From the moment that members of Meade High School’s Steel Drum Band stepped onstage to perform with renowned percussionist Victor Provost, the music that followed was a jam session.
On Friday night, Provost — whom The New York Times called “a serious improviser” — and the band performed a two-hour concert of pop and Caribbean music in the school auditorium.
Provost, a native of St. Johns in the U.S. Virgin Islands, is known for combining the rhythms of the steel pan with jazz. He has performed with jazz artists Wynton Marsalis and Hugh Masekela.
“I hope that they are inspired, not just musically but as students as well,” said Provost, an adjunct professor of music at George Mason University in Fairfax, Va.
Alexander Scott, chair of Meade High’s music department and director of the Steel Drum Band, said he invited Provost to perform with the students and conduct a series of music clinics so they could experience practicing with a professional musician.
“Victor is also an accomplished composer and teacher, so I knew that he would be a great choice for a musical guest,” Scott said.
Officials from the Anne Arundel County Public Schools and a state delegate attended the concert as well.
The concert opened with a prelude of Van Morrison’s “Brown-Eyed Girl.”

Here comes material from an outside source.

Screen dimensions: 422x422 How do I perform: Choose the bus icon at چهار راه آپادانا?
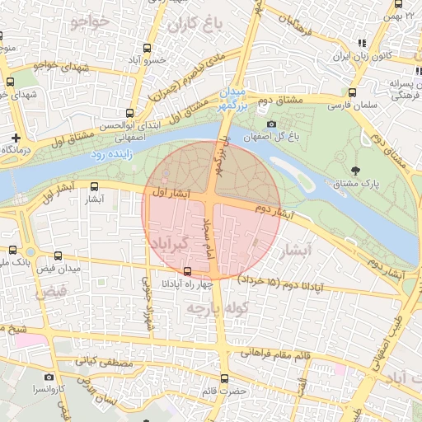pos(188,270)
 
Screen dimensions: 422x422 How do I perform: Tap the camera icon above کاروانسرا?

The band and Provost then went headlong into a jam session of Eric Clapton’s “Change the World” and “Let’s Groove Tonight” sung by Earth, Wind & Fire.
It was during “Let’s Groove Tonight” that Provost performed the first of three solos. Seniors Zachary Sotelo and Johanna McGuire also performed solos during the song.
Sotelo, 17, performed on the double second drum and Johanna, 17, played the lead pan.
“I was really excited and nervous,” Zachary said during the 15-minute intermission. “It was awesome.”
Johanna later performed a saxophone solo with Provost on the pan.
“Hearing the cheers and applause from the audience was great,” she said.
Provost and the band also performed two of his own compositions, “Samba Ouro Verde” and “Cocolobo.”
Sotelo performed “Fantasy Variations” as a soloist.
The concert included performances by the Meade Steel Community Band, which Scott formed earlier in the year for music enthusiasts in the Fort Meade area. The band includes several of Scott’s former students and his wife, Mary.
The community band performed “Black Orfeus” and “Vibes.”
Brice Sanborn, 18, the Steel Drum Band’s electric bass guitarist, later performed a solo with Provost during “Mariella’s Dance.”
“I loved it,” Sanborn said. “I was really excited to do a full concert. It was amazing.”
A highlight of the evening was when Provost performed an improvisational solo. Provost asked Sotelo to play three random notes from a pan before band members left the stage.
Provost then improvised on the pan.
“It was fantastic,” said Shawn Noratel, a resident of Millersville who attended the concert with his wife, Jessica.
Noratel said he was impressed by Provost’s talent and the infusion of Caribbean culture in his performance.
“It think it’s important that the students are exposed to different cultures and work with artists,” he said. “It’s an amazing experience for them.”
The concert ended with “The Hammer,” a full jam session with all the musicians of the evening.
Teacher To Student
“They did an excellent job,” said Robb Wilmot, incoming vice president of the Meade High Instrumental Music Association, the high school’s music booster association. “They played beautifully and they had a lot of fun.
“This kind of exposure also helps students do better in the classroom.”
The association is a nonprofit organization that supports the high school’s music programs. It provided the funds to hire Provost as a special guest for the concert.
An added bonus for the evening was a catered Caribbean dinner with Provost an hour before the concert. Twenty-seven people purchased $25 tickets for the dinner and a lecture by Provost about his life and musical influences. He also gave a brief steel pan performance.
Earlier in the week, Provost led three music clinics with members of the Steel Drum Band after school. Provost worked with the students on how to perform his compositions and how to improvise solos.
Scott said Provost was “extremely patient and knowledgeable about his craft.”
“I hope that the students were able to appreciate the high level of musicianship and craftsmanship that Victor displayed at the concert,” Scott said. “Bringing in a professional at his level … is a unique and impressionable experience that I hope they will benefit from as they continue to be music appreciators and music consumers.”
Seventeen-year-old Cabaret Goings, a Steel Drum Band member who plays the cello steel pan, said Provost made a big impression on her.
“He taught me,” she said, “to keep pushing and to always try my best — keep the music going and keep counting your notes.”